I work in trauma and bereavement counselling, and so my working life is one of hearing about the pain and grief of others. It requires full concentration, care and attention for the person in front of me, and also a constant monitoring and awareness of how the work affects me. I quickly realised when I started doing this work that once I crossed the line into empathic overarousal, I became almost useless.
After one particularly intense week a few months ago, I found myself practically incapacitated. I couldn’t focus. Loud noises, or too many demands on my attention bordered on painful. I was both exhausted and wired, endlessly ruminating on what my clients were going through, what I was going through, my feelings of powerlessness in the face of it all. What was the point of doing anything if I couldn’t fix everything?
After one particularly bleak late night staring at the ceiling, I thought “The world is too cruel”, a thought that hinted at the abyss. I recognised that I’d crossed the line, that I needed to pull back. I connected with my family and friends, talked out how I was feeling, took my dogs to the beach. It wasn’t the job of my clients to take care of my wellbeing by shielding their experiences from me, but if I wanted to actually support them, I needed to take better care of myself.

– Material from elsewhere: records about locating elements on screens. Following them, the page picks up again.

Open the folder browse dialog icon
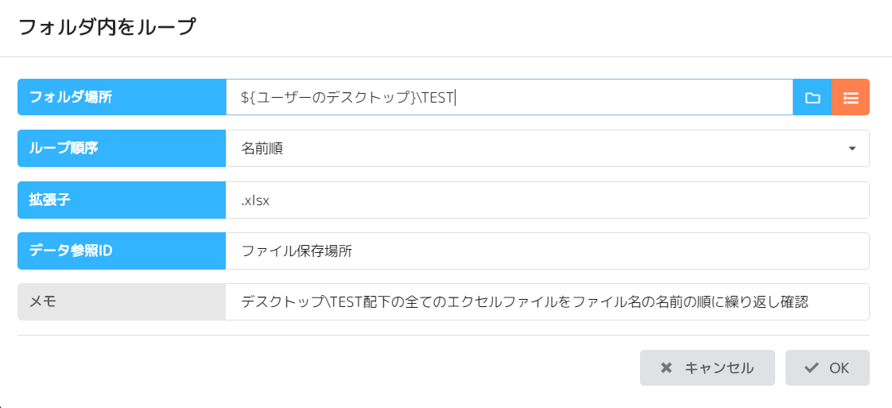(x=812, y=98)
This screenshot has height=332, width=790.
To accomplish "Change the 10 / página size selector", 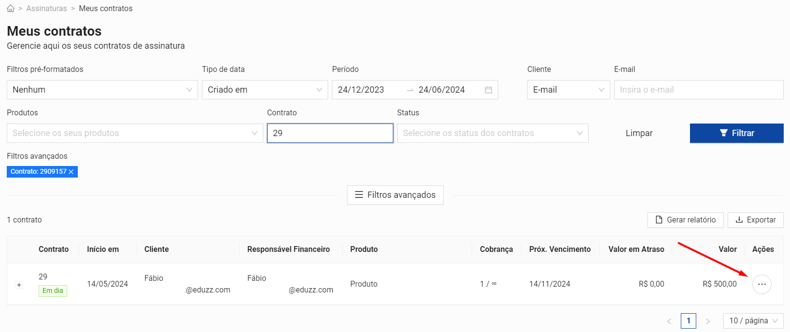I will point(753,321).
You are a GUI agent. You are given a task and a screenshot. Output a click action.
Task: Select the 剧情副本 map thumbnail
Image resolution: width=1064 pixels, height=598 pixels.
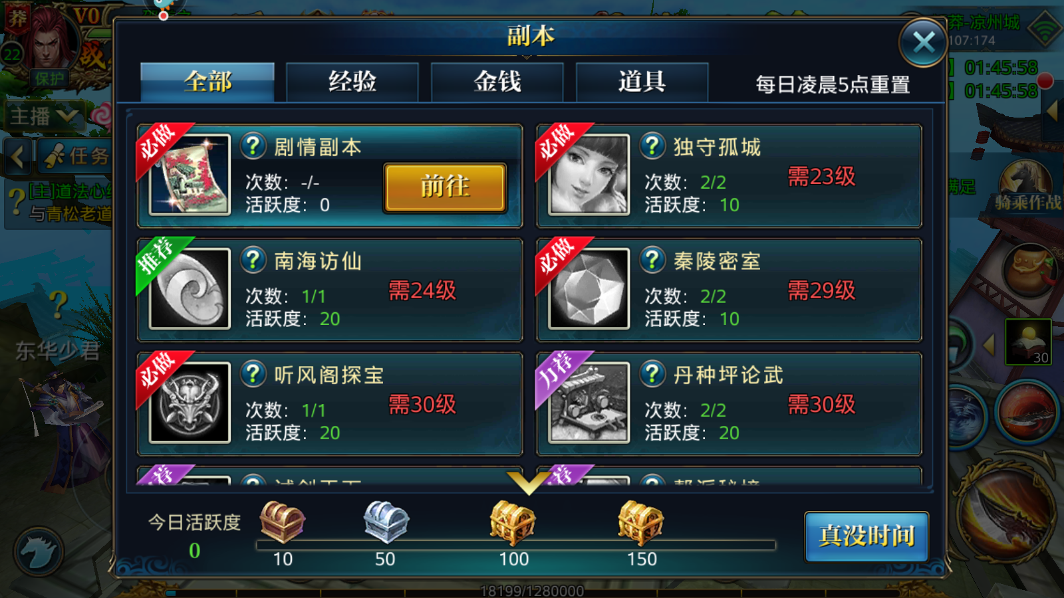click(x=190, y=175)
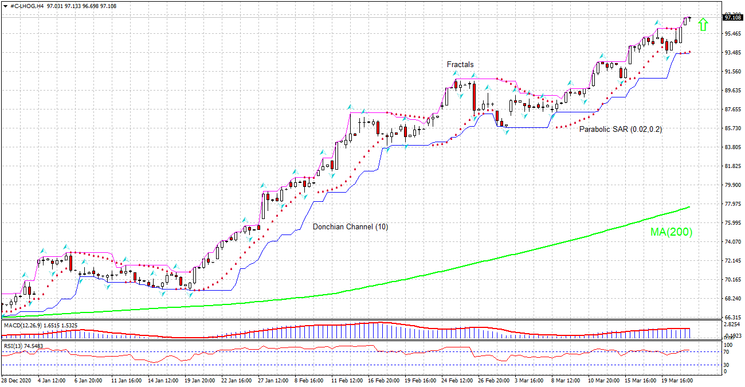Viewport: 745px width, 387px height.
Task: Click the #C-LHOG,H4 chart title
Action: (x=27, y=6)
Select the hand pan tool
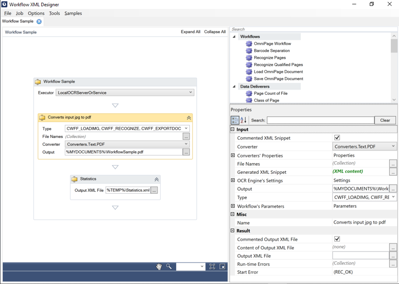 [159, 266]
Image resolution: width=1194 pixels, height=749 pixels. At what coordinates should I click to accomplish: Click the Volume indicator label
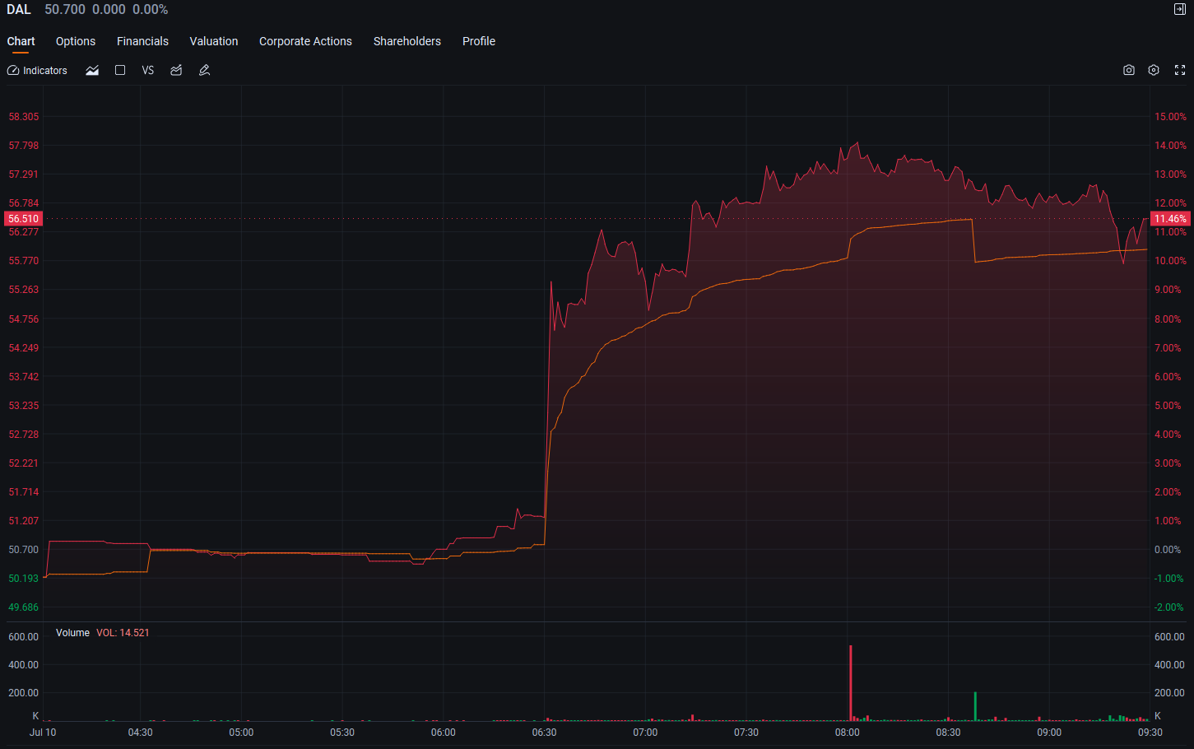coord(72,633)
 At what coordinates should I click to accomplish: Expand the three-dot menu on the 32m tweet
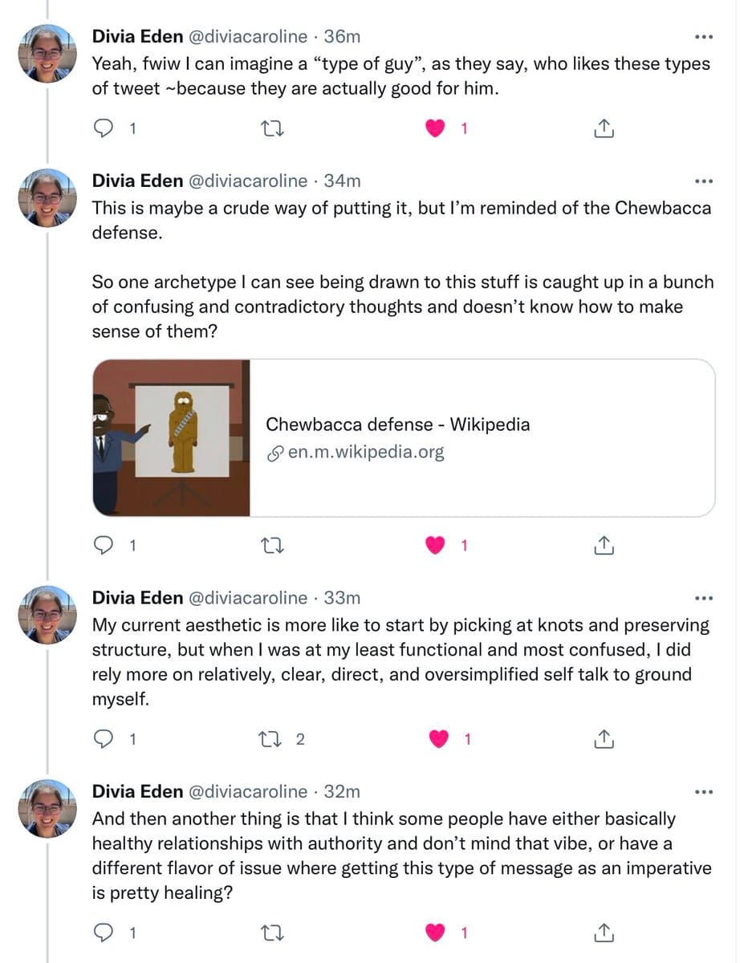pos(703,792)
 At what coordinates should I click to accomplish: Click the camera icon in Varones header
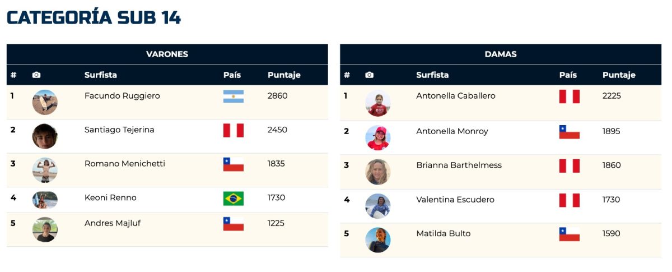36,75
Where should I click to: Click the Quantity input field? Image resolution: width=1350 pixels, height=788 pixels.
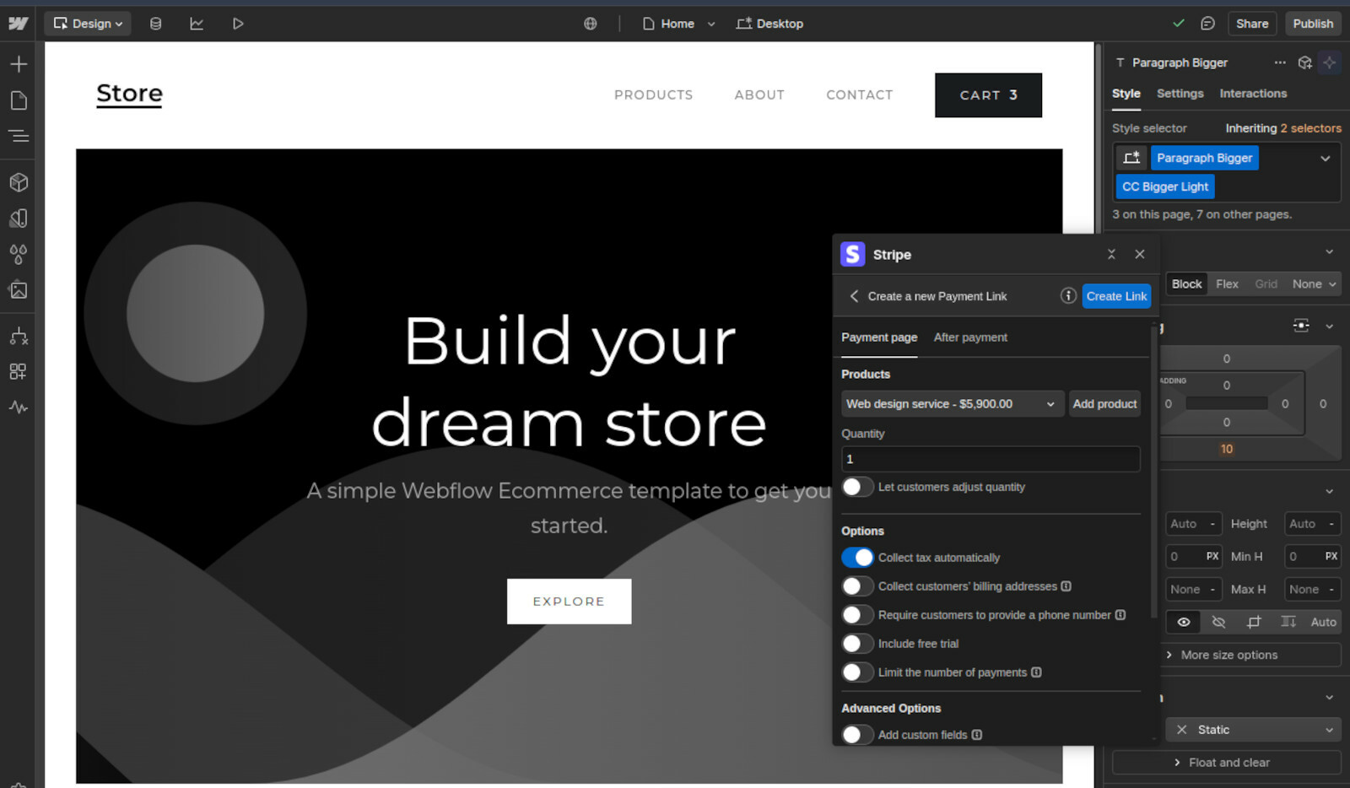point(989,458)
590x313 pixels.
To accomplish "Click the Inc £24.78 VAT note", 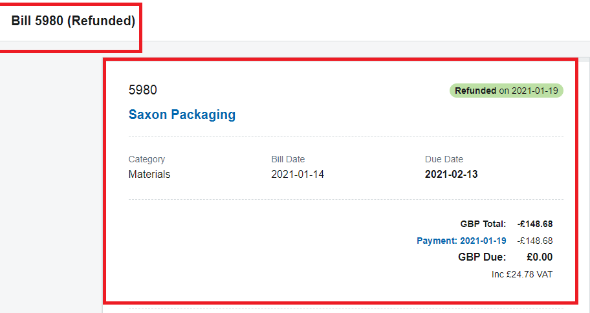I will point(522,274).

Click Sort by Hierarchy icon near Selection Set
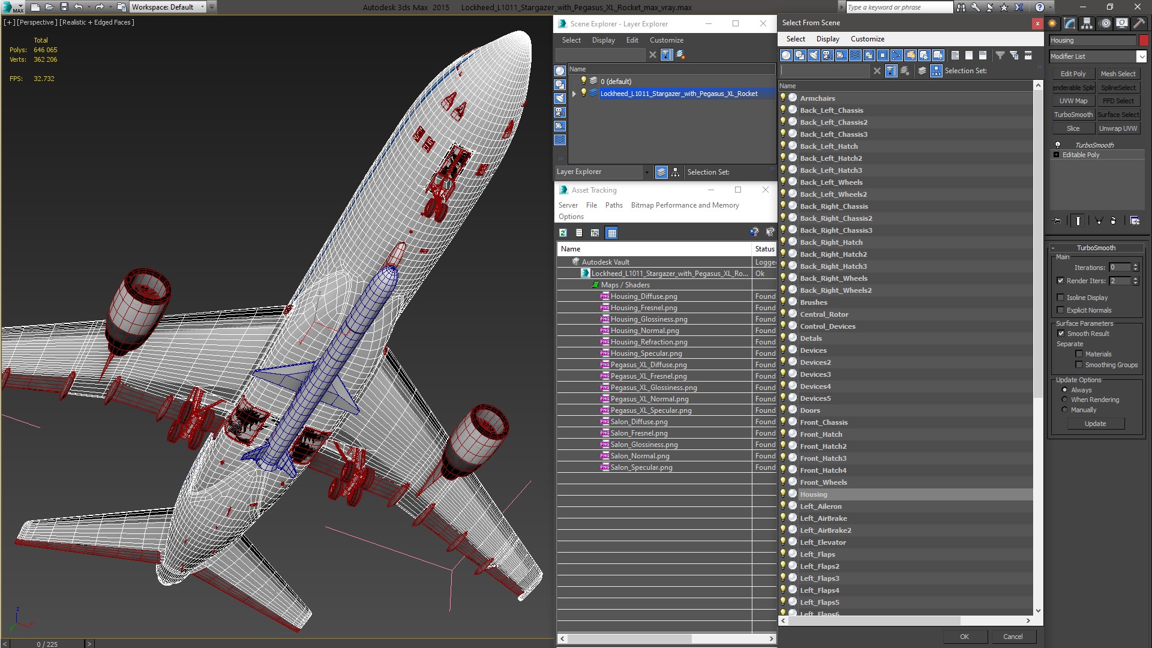[936, 71]
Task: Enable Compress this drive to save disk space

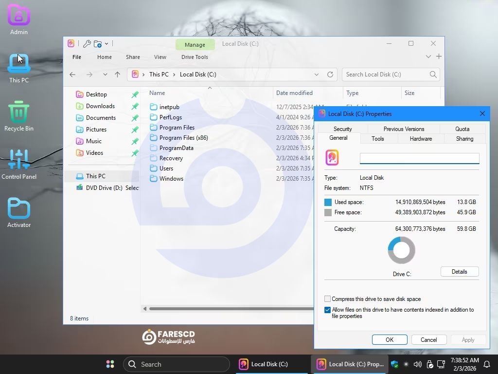Action: point(328,299)
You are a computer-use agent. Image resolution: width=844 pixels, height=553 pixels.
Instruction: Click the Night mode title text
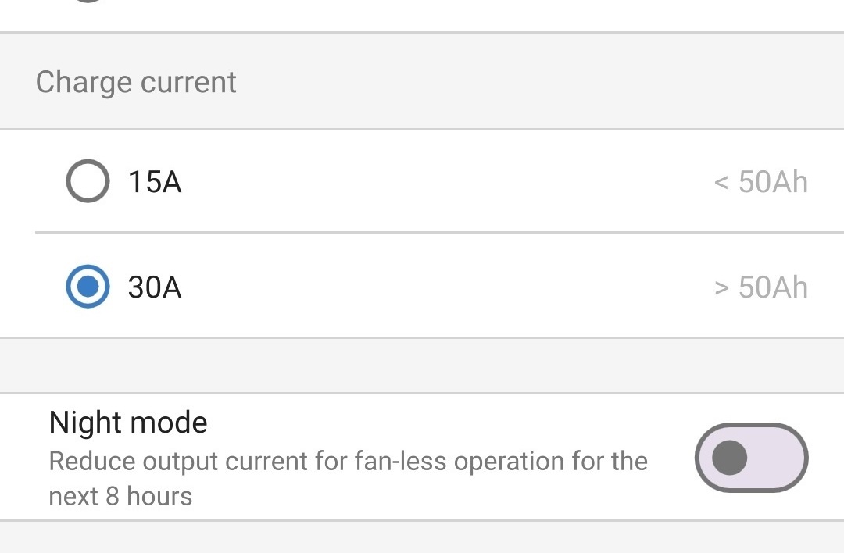(x=127, y=422)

So what can we do? When I work with people who are in this state (or recognise it in myself), I offer permission to scale back exposure. We can’t be on the front line all the time. Reconnecting with ourselves and those around us in meaningful ways, doing something actively positive for others, uninstalling whatever app is causing the most harm for a few days. Granting ourselves the chance to be more than an observer.
Empathy drives prosocial behaviour. It’s the reason why many of us donate money and time to causes we care about. It’s what compels us to take to the streets, write to MPs, post on social media, have hard conversations. But if all we’re doing is absorbing the trauma of others, we can end up as emotional casualties.
We can’t mitigate harm done to others if we’re hurting too much ourselves.
-Ross Palethorpe.
Wow. What an incredible articulation of a topic that I'm sure many of us have rolled around in our noggins before (or are currently).
I'm a mental health professional and this has given me not only language but the realization that I've had better boundaries with my work life (where I see some really horrific shit) than I have with what I consume on social media.
Brb, going delete my apps.
I have OCD of the type where it shunts horrific images and scenarios in horrendous clarity into my head at any time of day. Due to this, I make the choice to avoid images and videos I know will be fed into my brain goblin and regurgitated to me with the faces of my loved ones, particularly my five year old son, attached. It makes me feel guilty that I can't bear witness to the atrocities happening, but I'm not sure traumatising and triggering myself would be of any particular help to anyone. I can still feel empathy and agony for the plight of these people without watching every video of children ripped apart. I feel guilty because these people experiencing these things cannot choose not to witness it, cannot choose to escape it, cannot choose not to press play on a video on social media. But perhaps, watching that video is not a helpful action in of itself, it is about what we choose to do with the knowledge that terrible things are happening and figuring out how we can help - whether that be talking to people IRL, donating to fundraisers, sharing gofundmes, attending protests, signing petitions... I feel like some people think that just watching the videos and looking at the images is activism all in itself. I don't think I would say it is.